2、SELECT COUNT(字段名)  as '总人数' FROM 表名称,COUNT用去统计总数

1)、

SELECT COUNT(NickName)  as '总人数' FROM member :统计member 表NickName字段下的总人数

2)、

SELECT COUNT( DISTINCT NickName)  as '总人数' FROM member:统计member 表NickName字段下的总人数(去除重复数据)

3)、汇总统计会员注册时间,语句里面的year是按年统计,“CreateTime”是会员注册时间字段,TIMESTAMPDIFF是时间差函数,“now”是基于现在

SELECT id,TIMESTAMPDIFF(year,CreateTime,now()) from member ORDER BY TIMESTAMPDIFF(year,CreateTime,now()) DESC

3、SELECT MAX(字段名) as '最大值',MIN(字段名) as '最小值' FROM 表名称 ORDER BY 字段名  (ORDER BY是通过排序的方式展示),MAX、MIN用于展示最大最小值

1)、

SELECT MAX(Source) as '最高分',MIN(Source) as '最低分' FROM member ORDER BY Source:查询member表Source字段最大值和最小值

分组查询:

1、SELECT 字段名 as '积分' ,COUNT(字段名) as '积分人数' FROM 表名称 GROUP BY 字段名( GROUP BY是通过分组的方式展示)

1)、

SELECT Source as '积分' ,COUNT(Source) as '积分人数' FROM member GROUP BY Source:统计各积分拥有相同积分的人数  

带条件查询,

语法基本结构:SELECT  +展示数据(SUM(OrderFee)) +FROM 表(orderinfo ) + WHERE字段(StoreId = 100000000384) +展示方式(GROUP BY StoreId)+条件(HAVING COUNT(OrderNo)>100)或者

SELECT  +展示数据(SUM(OrderFee)) +FROM 表(orderinfo ) + WHERE字段(StoreId = 100000000384) +条件(HAVING COUNT(OrderNo)>100)+展示方式(ORDER BY StoreId)
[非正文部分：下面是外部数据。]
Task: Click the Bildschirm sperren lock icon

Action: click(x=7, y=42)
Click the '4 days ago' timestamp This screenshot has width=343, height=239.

1、SELECT 字段名,SUM(字段名) as '全部订单总金额' ,AVG(字段名) as '订单平均值',COUNT(字段名) as '订单总数' FROM 表名称GROUP BY 字段名

1)、

SELECT StoreId ,SUM(OrderFee) as '全部订单总金额' ,AVG(OrderFee) as '订单平均值',COUNT(OrderNo) as '订单总数' FROM orderinfo GROUP BY StoreId:根据店铺ID分组,展示全部订单、订单平均值、订单总数

2)、

SELECT StoreId ,SUM(OrderFee) as '全部订单总金额' ,AVG(OrderFee) as '订单平均值',COUNT(OrderNo) as '订单总数' FROM orderinfo GROUP BY StoreId  HAVING COUNT(OrderNo)>100:根据店铺ID分组,展示全部订单、订单平均值、订单总数,且保留订单总数大于100的数据

3)、

SELECT SUM(OrderFee) as '全部订单总金额' ,AVG(OrderFee) as '订单平均值',COUNT(OrderNo) as '订单总数' FROM orderinfo WHERE StoreId = 100000000384:统计出指定店铺下的全部订单总金额、订单平均值、订单总数

4)、

SELECT StoreId as '店铺ID',COUNT(OrderFee) as '金额人数' FROM orderinfo WHERE OrderFee>50 GROUP BY StoreId :根据店铺ID分组,统计订单金额大于50订单数

5)、

SELECT StoreId,AVG(OrderFee) FROM orderinfo GROUP BY StoreId ORDER BY AVG(OrderFee):根据店铺id分组,计算店铺订单均值排序

6)、

SELECT OrderFee ,OrderNo FROM orderinfo WHERE StoreId = 100000000384  HAVING OrderFee>100 ORDER BY OrderFee DESC:订单金额降序显示(大到小)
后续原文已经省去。